• **Yapılacak işlem 1**:
Derya Sayın yazısına göre, yayınevinin Derya Sayın'dan yayımladığı ikinci kitabın adı nedir?
• **Yapılacak işlem 2**:
Derya Sayın yazısında "İnsan önce inanmak" ile "gelmeye devam ediyordu." arasındaki bölümü, bu ifadeler de dahil olmak üzere birebir çoğaltın.

• **Belge bölümü**:
Derya Sayın da Bizi Terk Etti



Metafizik şeylere inanmam. Ama Perşembe sabahı olanlar beni neredeyse metafiziğe inandıracaktı.
Her sabah yayınevimizin sosyal medya sayfalarından Bukowski’nin bir sözünü paylaşıyoruz. Perşembe sabahı 9:51’de Bukowski’nin “Pamuk ipliği ile bağlıyız hayata. Olasılıkların arasında talihimizle geçici olarak varız” sözünü paylaşırken çağrışım yaptı. Derya Sayın’ı düşündüm. Yayımladığımız ikinci kitabının adı “Pamuk İpliği”ydi (Ocak 1996). Derya’yı son zamanlarda pek sık görmüyordum ama haberlerini alıyordum. Sağlığının iyi olmadığını, kanserle mücadele ettiğini de duymuştum. “Nerededir? Nasıldır acaba?” diye düşünüyordum ki Facebook’da Eyüphan Erkul’un “Haber doğruymuş Derya Sayın hayatını kaybetmiş” cümlesi ile başlayan mesajını okudum.
İnsan önce inanmak istemiyor. Yalan olmalı, diyorum. Sosyal medyada böyle balon haberlerin sıkça dolaştığını da biliyoruz. Ama Eyüphan öyle haberlere iltifat etmez. Üstelik söz konusu olan yakın bir arkadaşımız. Ben “Doğrulandı mı?” diye Eyüphan’a ısrarla sorarken sosyal medyada ardarda mesajlar gelmeye devam ediyordu. 
Derya Sayın pamuk ipliğiyle bağlıydı hayata ve o pamuk ipliği bir kalp krizi ile koptu.

• **Veri içeriği**:
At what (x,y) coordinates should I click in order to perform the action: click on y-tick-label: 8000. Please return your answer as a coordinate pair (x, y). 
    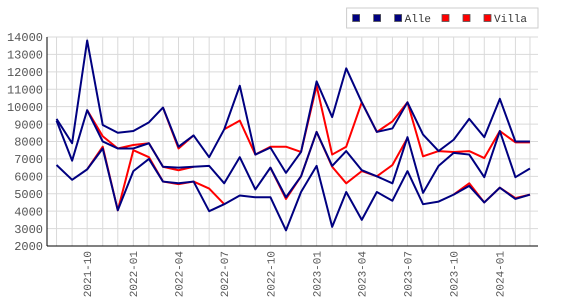
    Looking at the image, I should click on (28, 143).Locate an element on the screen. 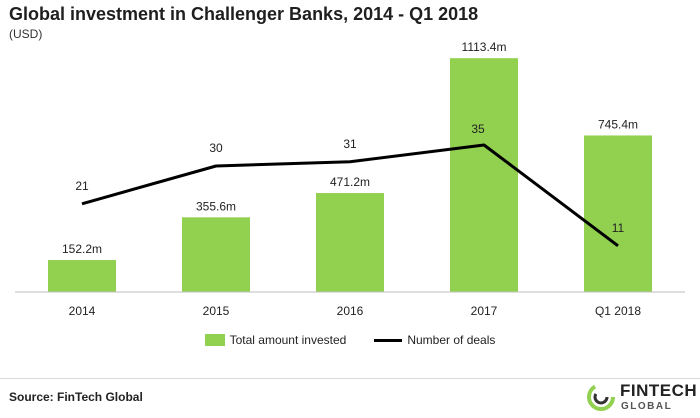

• **Görev yanıtı 1**:
Pamuk İpliği

• **Görev yanıtı 2**:
İnsan önce inanmak istemiyor. Yalan olmalı, diyorum. Sosyal medyada böyle balon haberlerin sıkça dolaştığını da biliyoruz. Ama Eyüphan öyle haberlere iltifat etmez. Üstelik söz konusu olan yakın bir arkadaşımız. Ben “Doğrulandı mı?” diye Eyüphan’a ısrarla sorarken sosyal medyada ardarda mesajlar gelmeye devam ediyordu.